╔══
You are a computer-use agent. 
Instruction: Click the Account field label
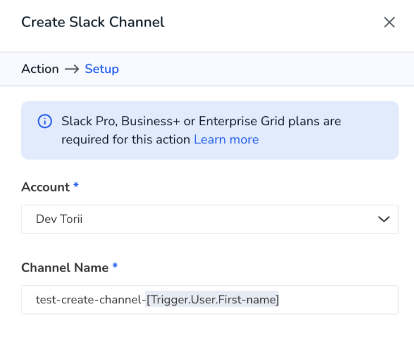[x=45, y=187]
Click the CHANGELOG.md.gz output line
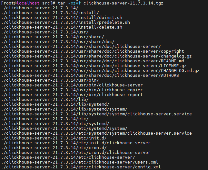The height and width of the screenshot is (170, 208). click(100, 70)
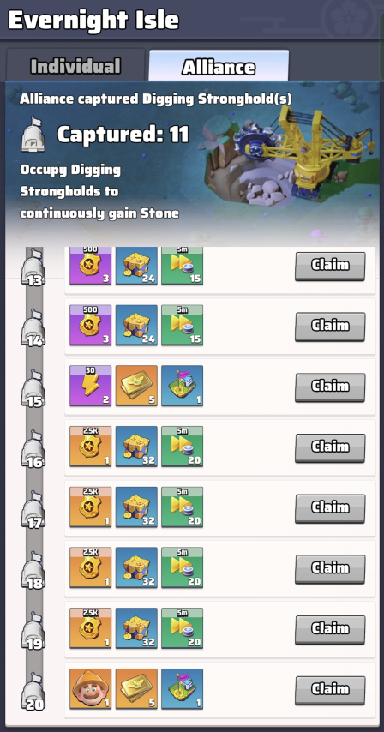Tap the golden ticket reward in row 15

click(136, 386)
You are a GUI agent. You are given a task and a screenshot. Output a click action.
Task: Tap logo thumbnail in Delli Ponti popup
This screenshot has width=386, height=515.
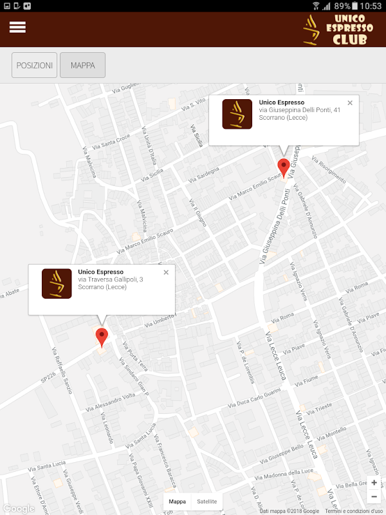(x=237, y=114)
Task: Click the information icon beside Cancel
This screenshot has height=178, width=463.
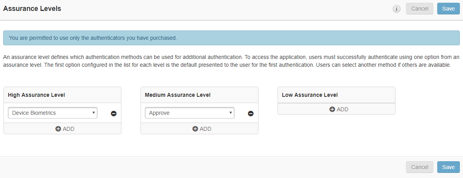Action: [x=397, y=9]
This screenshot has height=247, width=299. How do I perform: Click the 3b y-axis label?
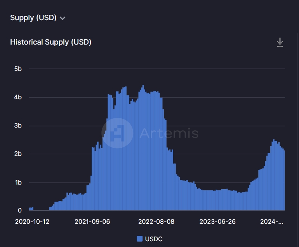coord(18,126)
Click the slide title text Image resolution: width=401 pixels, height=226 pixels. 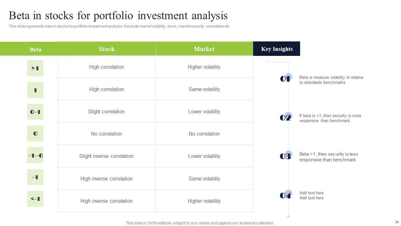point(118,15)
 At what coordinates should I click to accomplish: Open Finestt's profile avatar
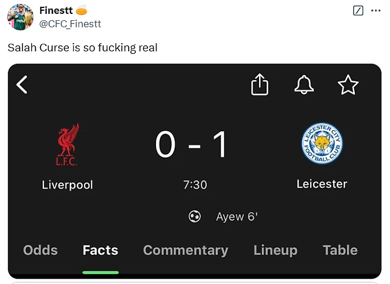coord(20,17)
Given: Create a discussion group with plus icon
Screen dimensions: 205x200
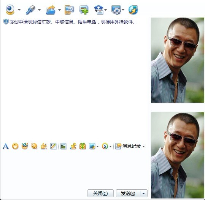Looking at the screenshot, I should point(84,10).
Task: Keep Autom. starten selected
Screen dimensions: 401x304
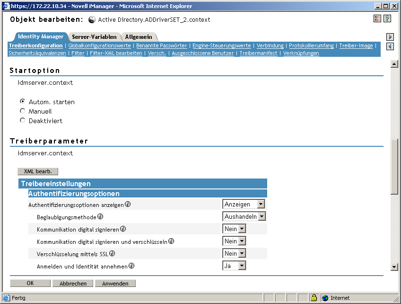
╚══
(Exercise directions):
Look through the material above for the string "agent" and copy each line that has it.

(Answer to this task):
You are a computer-use agent. 
You are a GUI agent. You are given a task and a screenshot. Output a click action.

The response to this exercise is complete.